*** Opening ENTRIES SHOWN ***

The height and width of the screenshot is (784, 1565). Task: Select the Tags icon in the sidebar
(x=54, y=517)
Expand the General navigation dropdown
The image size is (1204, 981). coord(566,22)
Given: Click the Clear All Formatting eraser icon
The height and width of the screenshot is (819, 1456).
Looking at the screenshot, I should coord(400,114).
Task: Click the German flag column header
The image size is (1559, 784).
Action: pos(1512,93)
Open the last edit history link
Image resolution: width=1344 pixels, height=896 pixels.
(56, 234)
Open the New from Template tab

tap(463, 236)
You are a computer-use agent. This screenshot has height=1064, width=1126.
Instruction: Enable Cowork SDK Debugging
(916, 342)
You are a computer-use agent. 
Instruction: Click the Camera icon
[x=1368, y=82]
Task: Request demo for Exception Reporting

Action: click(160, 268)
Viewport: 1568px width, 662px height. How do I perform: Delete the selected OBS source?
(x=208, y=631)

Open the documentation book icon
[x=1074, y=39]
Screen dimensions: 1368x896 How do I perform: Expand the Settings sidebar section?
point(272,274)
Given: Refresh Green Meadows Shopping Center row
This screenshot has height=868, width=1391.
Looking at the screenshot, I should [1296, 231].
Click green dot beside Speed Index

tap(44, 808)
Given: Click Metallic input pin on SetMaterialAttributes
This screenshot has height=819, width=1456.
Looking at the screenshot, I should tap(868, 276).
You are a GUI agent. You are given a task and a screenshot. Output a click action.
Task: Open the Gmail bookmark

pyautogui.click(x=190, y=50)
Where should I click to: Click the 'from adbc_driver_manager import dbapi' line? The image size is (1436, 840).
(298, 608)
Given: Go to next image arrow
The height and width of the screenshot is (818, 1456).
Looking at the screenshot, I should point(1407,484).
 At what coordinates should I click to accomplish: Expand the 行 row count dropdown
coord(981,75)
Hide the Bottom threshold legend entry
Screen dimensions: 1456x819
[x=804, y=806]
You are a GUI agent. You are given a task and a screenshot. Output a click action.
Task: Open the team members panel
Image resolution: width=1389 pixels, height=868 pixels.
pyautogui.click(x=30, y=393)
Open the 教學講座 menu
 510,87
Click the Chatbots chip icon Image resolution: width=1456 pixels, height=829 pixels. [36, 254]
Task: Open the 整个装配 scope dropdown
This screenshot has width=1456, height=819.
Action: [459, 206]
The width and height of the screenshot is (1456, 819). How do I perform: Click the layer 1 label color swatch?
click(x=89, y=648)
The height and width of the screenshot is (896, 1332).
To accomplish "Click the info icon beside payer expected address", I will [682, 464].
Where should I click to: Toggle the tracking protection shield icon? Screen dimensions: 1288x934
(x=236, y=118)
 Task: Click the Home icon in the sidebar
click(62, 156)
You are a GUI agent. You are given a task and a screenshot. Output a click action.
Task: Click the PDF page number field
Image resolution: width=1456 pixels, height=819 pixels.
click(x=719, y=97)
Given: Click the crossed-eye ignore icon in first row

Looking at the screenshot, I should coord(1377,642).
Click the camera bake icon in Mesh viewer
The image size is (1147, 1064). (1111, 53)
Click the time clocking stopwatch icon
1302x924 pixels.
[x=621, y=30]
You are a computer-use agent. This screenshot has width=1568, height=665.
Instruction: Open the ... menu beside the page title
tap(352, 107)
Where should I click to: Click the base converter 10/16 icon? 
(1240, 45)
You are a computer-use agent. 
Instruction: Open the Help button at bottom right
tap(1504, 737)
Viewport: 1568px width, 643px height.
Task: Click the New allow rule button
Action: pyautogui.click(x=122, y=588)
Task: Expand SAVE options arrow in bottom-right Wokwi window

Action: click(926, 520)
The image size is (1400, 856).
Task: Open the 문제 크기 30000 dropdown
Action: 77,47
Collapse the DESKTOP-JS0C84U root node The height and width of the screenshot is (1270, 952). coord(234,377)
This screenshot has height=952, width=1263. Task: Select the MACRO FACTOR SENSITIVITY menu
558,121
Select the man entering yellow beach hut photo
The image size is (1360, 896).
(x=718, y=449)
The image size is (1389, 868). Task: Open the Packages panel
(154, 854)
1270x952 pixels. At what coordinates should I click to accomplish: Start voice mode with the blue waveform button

*** Closing ENTRIES SHOWN ***

**THE PROBLEM**
Your job is to give the listing again exactly as it was written.

**ANSWER TO THE PROBLEM**
The height and width of the screenshot is (784, 1565). Task: Select the Tags icon in the sidebar
(x=54, y=517)
Expand the General navigation dropdown
The image size is (1204, 981). coord(566,22)
Given: Click the Clear All Formatting eraser icon
The height and width of the screenshot is (819, 1456).
Looking at the screenshot, I should coord(400,114).
Task: Click the German flag column header
The image size is (1559, 784).
Action: pos(1512,93)
Open the last edit history link
Image resolution: width=1344 pixels, height=896 pixels.
(56, 234)
Open the New from Template tab

tap(463, 236)
You are a computer-use agent. This screenshot has height=1064, width=1126.
Instruction: Enable Cowork SDK Debugging
(916, 342)
You are a computer-use agent. 
Instruction: Click the Camera icon
[x=1368, y=82]
Task: Request demo for Exception Reporting

Action: click(160, 268)
Viewport: 1568px width, 662px height. How do I perform: Delete the selected OBS source?
(x=208, y=631)

Open the documentation book icon
[x=1074, y=39]
Screen dimensions: 1368x896 How do I perform: Expand the Settings sidebar section?
point(272,274)
Given: Refresh Green Meadows Shopping Center row
This screenshot has height=868, width=1391.
Looking at the screenshot, I should [1296, 231].
Click green dot beside Speed Index

tap(44, 808)
Given: Click Metallic input pin on SetMaterialAttributes
This screenshot has height=819, width=1456.
Looking at the screenshot, I should tap(868, 276).
You are a GUI agent. You are given a task and a screenshot. Output a click action.
Task: Open the Gmail bookmark

pyautogui.click(x=190, y=50)
Where should I click to: Click the 'from adbc_driver_manager import dbapi' line? The image size is (1436, 840).
(298, 608)
Given: Go to next image arrow
The height and width of the screenshot is (818, 1456).
Looking at the screenshot, I should point(1407,484).
 At what coordinates should I click to accomplish: Expand the 行 row count dropdown
coord(981,75)
Hide the Bottom threshold legend entry
Screen dimensions: 1456x819
[x=804, y=806]
You are a GUI agent. You are given a task and a screenshot. Output a click action.
Task: Open the team members panel
Image resolution: width=1389 pixels, height=868 pixels.
pyautogui.click(x=30, y=393)
Open the 教學講座 menu
 510,87
Click the Chatbots chip icon Image resolution: width=1456 pixels, height=829 pixels. [36, 254]
Task: Open the 整个装配 scope dropdown
This screenshot has width=1456, height=819.
Action: [459, 206]
The width and height of the screenshot is (1456, 819). How do I perform: Click the layer 1 label color swatch?
click(x=89, y=648)
The height and width of the screenshot is (896, 1332).
To accomplish "Click the info icon beside payer expected address", I will [682, 464].
Where should I click to: Toggle the tracking protection shield icon? Screen dimensions: 1288x934
(x=236, y=118)
 Task: Click the Home icon in the sidebar
click(62, 156)
You are a GUI agent. You are given a task and a screenshot. Output a click action.
Task: Click the PDF page number field
Image resolution: width=1456 pixels, height=819 pixels.
click(x=719, y=97)
Given: Click the crossed-eye ignore icon in first row

Looking at the screenshot, I should coord(1377,642).
Click the camera bake icon in Mesh viewer
The image size is (1147, 1064). (1111, 53)
Click the time clocking stopwatch icon
1302x924 pixels.
[x=621, y=30]
You are a computer-use agent. This screenshot has width=1568, height=665.
Instruction: Open the ... menu beside the page title
tap(352, 107)
Where should I click to: Click the base converter 10/16 icon? 
(1240, 45)
You are a computer-use agent. 
Instruction: Open the Help button at bottom right
tap(1504, 737)
Viewport: 1568px width, 643px height.
Task: Click the New allow rule button
Action: pyautogui.click(x=122, y=588)
Task: Expand SAVE options arrow in bottom-right Wokwi window

Action: click(926, 520)
The image size is (1400, 856).
Task: Open the 문제 크기 30000 dropdown
Action: 77,47
Collapse the DESKTOP-JS0C84U root node The height and width of the screenshot is (1270, 952). coord(234,377)
This screenshot has height=952, width=1263. Task: Select the MACRO FACTOR SENSITIVITY menu
558,121
Select the man entering yellow beach hut photo
The image size is (1360, 896).
(x=718, y=449)
The image size is (1389, 868). Task: Open the Packages panel
(154, 854)
1270x952 pixels. At what coordinates should I click to accomplish: Start voice mode with the blue waveform button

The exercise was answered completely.